[SUPPLIED RECORDS]
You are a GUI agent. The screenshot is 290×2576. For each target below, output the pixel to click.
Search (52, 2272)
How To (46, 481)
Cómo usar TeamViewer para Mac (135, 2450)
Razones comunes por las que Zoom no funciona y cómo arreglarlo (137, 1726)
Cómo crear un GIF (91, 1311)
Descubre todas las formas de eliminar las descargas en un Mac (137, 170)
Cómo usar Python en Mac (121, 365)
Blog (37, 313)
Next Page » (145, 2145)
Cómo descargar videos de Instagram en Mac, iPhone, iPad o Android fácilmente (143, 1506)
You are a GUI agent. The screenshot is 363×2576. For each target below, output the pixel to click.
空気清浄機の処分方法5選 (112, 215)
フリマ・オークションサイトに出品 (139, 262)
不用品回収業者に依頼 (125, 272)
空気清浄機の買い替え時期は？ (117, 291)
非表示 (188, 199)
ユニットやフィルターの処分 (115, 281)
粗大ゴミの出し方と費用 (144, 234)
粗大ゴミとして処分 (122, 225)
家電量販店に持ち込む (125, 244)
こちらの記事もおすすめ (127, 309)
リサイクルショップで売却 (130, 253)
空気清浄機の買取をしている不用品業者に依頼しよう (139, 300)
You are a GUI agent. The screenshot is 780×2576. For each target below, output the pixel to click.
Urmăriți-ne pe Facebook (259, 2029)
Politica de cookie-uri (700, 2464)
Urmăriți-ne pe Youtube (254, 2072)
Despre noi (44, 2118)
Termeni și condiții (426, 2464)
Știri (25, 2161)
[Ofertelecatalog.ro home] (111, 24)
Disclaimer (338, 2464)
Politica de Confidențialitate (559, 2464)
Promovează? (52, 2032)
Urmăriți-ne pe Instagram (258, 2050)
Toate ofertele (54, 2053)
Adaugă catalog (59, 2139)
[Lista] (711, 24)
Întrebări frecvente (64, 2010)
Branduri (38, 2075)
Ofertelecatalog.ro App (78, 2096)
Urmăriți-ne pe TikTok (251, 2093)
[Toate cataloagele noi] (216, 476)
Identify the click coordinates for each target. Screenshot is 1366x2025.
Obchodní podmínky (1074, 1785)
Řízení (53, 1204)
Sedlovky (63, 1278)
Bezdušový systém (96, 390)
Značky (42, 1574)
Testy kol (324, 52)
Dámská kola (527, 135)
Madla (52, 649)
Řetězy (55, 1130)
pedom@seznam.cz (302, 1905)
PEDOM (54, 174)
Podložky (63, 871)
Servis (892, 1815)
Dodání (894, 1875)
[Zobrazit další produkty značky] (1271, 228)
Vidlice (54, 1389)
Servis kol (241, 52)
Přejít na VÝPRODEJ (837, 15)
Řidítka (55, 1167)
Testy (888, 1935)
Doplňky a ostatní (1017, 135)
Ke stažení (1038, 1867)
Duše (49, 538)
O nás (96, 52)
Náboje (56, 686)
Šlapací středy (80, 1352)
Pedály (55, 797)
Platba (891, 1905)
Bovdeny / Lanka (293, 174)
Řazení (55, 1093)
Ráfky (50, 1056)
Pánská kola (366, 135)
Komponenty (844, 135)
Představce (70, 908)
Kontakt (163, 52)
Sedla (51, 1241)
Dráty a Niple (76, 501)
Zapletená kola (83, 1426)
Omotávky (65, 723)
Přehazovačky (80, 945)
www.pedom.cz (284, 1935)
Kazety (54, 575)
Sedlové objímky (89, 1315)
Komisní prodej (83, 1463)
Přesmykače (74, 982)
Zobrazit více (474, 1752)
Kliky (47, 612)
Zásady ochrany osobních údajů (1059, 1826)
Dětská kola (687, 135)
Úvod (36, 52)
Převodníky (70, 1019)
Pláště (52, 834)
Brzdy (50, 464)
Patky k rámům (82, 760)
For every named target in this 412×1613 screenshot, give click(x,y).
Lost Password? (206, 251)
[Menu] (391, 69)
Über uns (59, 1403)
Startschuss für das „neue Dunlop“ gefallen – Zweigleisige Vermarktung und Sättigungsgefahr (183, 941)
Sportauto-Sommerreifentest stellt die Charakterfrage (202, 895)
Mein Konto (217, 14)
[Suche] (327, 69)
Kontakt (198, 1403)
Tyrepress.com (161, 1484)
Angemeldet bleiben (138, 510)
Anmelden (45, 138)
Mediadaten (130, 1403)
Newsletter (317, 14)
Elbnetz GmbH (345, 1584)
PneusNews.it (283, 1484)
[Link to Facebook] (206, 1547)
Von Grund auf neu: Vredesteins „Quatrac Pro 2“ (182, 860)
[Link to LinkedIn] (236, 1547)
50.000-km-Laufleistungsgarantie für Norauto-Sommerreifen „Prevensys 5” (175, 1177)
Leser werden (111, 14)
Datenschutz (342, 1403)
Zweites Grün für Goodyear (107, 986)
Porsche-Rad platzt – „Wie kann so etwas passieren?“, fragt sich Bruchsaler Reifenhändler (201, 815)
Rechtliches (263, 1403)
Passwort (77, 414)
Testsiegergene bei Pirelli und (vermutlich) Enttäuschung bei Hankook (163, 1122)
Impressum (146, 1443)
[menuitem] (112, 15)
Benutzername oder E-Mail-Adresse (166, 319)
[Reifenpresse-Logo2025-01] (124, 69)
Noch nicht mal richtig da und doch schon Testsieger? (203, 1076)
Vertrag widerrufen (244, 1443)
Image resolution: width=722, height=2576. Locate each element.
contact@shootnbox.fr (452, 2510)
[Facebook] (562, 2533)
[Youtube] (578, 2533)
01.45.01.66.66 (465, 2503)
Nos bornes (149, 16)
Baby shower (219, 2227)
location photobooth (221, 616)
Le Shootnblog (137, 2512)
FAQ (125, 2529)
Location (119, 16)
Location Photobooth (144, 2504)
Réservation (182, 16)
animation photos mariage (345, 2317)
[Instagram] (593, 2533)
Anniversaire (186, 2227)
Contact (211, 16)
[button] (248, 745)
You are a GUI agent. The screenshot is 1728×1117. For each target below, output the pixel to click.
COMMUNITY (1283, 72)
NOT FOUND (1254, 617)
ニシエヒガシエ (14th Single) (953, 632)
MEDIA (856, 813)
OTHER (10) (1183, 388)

[TASK BRIEF]
Whatever the number of entries above, each one is to be copied exactly.

[RESPONSE TO THE TASK]
You are a GUI agent. The screenshot is 290×2576. For each target below, output the pixel to click.
Search (52, 2272)
How To (46, 481)
Cómo usar TeamViewer para Mac (135, 2450)
Razones comunes por las que Zoom no funciona y cómo arreglarlo (137, 1726)
Cómo crear un GIF (91, 1311)
Descubre todas las formas de eliminar las descargas en un Mac (137, 170)
Cómo usar Python en Mac (121, 365)
Blog (37, 313)
Next Page » (145, 2145)
Cómo descargar videos de Instagram en Mac, iPhone, iPad o Android fácilmente (143, 1506)
You are a GUI agent. The screenshot is 363×2576. For each target below, output the pixel to click.
空気清浄機の処分方法5選 (112, 215)
フリマ・オークションサイトに出品 (139, 262)
不用品回収業者に依頼 (125, 272)
空気清浄機の買い替え時期は？ (117, 291)
非表示 (188, 199)
ユニットやフィルターの処分 (115, 281)
粗大ゴミの出し方と費用 (144, 234)
粗大ゴミとして処分 (122, 225)
家電量販店に持ち込む (125, 244)
こちらの記事もおすすめ (127, 309)
リサイクルショップで売却 (130, 253)
空気清浄機の買取をしている不用品業者に依頼しよう (139, 300)
You are a GUI agent. The screenshot is 780×2576. For each target below, output the pixel to click.
Urmăriți-ne pe Facebook (259, 2029)
Politica de cookie-uri (700, 2464)
Urmăriți-ne pe Youtube (254, 2072)
Despre noi (44, 2118)
Termeni și condiții (426, 2464)
Știri (25, 2161)
[Ofertelecatalog.ro home] (111, 24)
Disclaimer (338, 2464)
Politica de Confidențialitate (559, 2464)
Promovează? (52, 2032)
Urmăriți-ne pe Instagram (258, 2050)
Toate ofertele (54, 2053)
Adaugă catalog (59, 2139)
[Lista] (711, 24)
Întrebări frecvente (64, 2010)
Branduri (38, 2075)
Ofertelecatalog.ro App (78, 2096)
Urmăriți-ne pe TikTok (251, 2093)
[Toate cataloagele noi] (216, 476)
Identify the click coordinates for each target. Screenshot is 1366x2025.
Obchodní podmínky (1074, 1785)
Řízení (53, 1204)
Sedlovky (63, 1278)
Bezdušový systém (96, 390)
Značky (42, 1574)
Testy kol (324, 52)
Dámská kola (527, 135)
Madla (52, 649)
Řetězy (55, 1130)
pedom@seznam.cz (302, 1905)
PEDOM (54, 174)
Podložky (63, 871)
Servis (892, 1815)
Dodání (894, 1875)
[Zobrazit další produkty značky] (1271, 228)
Vidlice (54, 1389)
Servis kol (241, 52)
Přejít na VÝPRODEJ (837, 15)
Řidítka (55, 1167)
Testy (888, 1935)
Doplňky a ostatní (1017, 135)
Ke stažení (1038, 1867)
Duše (49, 538)
O nás (96, 52)
Náboje (56, 686)
Šlapací středy (80, 1352)
Pedály (55, 797)
Platba (891, 1905)
Bovdeny / Lanka (293, 174)
Řazení (55, 1093)
Ráfky (50, 1056)
Pánská kola (366, 135)
Komponenty (844, 135)
Představce (70, 908)
Kontakt (163, 52)
Sedla (51, 1241)
Dráty a Niple (76, 501)
Zapletená kola (83, 1426)
Omotávky (65, 723)
Přehazovačky (80, 945)
www.pedom.cz (284, 1935)
Kazety (54, 575)
Sedlové objímky (89, 1315)
Komisní prodej (83, 1463)
Přesmykače (74, 982)
Zobrazit více (474, 1752)
Kliky (47, 612)
Zásady ochrany osobních údajů (1059, 1826)
Dětská kola (687, 135)
Úvod (36, 52)
Převodníky (70, 1019)
Pláště (52, 834)
Brzdy (50, 464)
Patky k rámům (82, 760)
For every named target in this 412×1613 screenshot, give click(x,y).
Lost Password? (206, 251)
[Menu] (391, 69)
Über uns (59, 1403)
Startschuss für das „neue Dunlop“ gefallen – Zweigleisige Vermarktung und Sättigungsgefahr (183, 941)
Sportauto-Sommerreifentest stellt die Charakterfrage (202, 895)
Mein Konto (217, 14)
[Suche] (327, 69)
Kontakt (198, 1403)
Tyrepress.com (161, 1484)
Angemeldet bleiben (138, 510)
Anmelden (45, 138)
Mediadaten (130, 1403)
Newsletter (317, 14)
Elbnetz GmbH (345, 1584)
PneusNews.it (283, 1484)
[Link to Facebook] (206, 1547)
Von Grund auf neu: Vredesteins „Quatrac Pro 2“ (182, 860)
[Link to LinkedIn] (236, 1547)
50.000-km-Laufleistungsgarantie für Norauto-Sommerreifen „Prevensys 5” (175, 1177)
Leser werden (111, 14)
Datenschutz (342, 1403)
Zweites Grün für Goodyear (107, 986)
Porsche-Rad platzt – „Wie kann so etwas passieren?“, fragt sich Bruchsaler Reifenhändler (201, 815)
Rechtliches (263, 1403)
Passwort (77, 414)
Testsiegergene bei Pirelli und (vermutlich) Enttäuschung bei Hankook (163, 1122)
Impressum (146, 1443)
[menuitem] (112, 15)
Benutzername oder E-Mail-Adresse (166, 319)
[Reifenpresse-Logo2025-01] (124, 69)
Noch nicht mal richtig da und doch schon Testsieger? (203, 1076)
Vertrag widerrufen (244, 1443)
Image resolution: width=722, height=2576. Locate each element.
contact@shootnbox.fr (452, 2510)
[Facebook] (562, 2533)
[Youtube] (578, 2533)
01.45.01.66.66 (465, 2503)
Nos bornes (149, 16)
Baby shower (219, 2227)
location photobooth (221, 616)
Le Shootnblog (137, 2512)
FAQ (125, 2529)
Location (119, 16)
Location Photobooth (144, 2504)
Réservation (182, 16)
animation photos mariage (345, 2317)
[Instagram] (593, 2533)
Anniversaire (186, 2227)
Contact (211, 16)
[button] (248, 745)
You are a GUI agent. The screenshot is 1728×1117. For each target below, output the pixel to click.
COMMUNITY (1283, 72)
NOT FOUND (1254, 617)
ニシエヒガシエ (14th Single) (953, 632)
MEDIA (856, 813)
OTHER (10) (1183, 388)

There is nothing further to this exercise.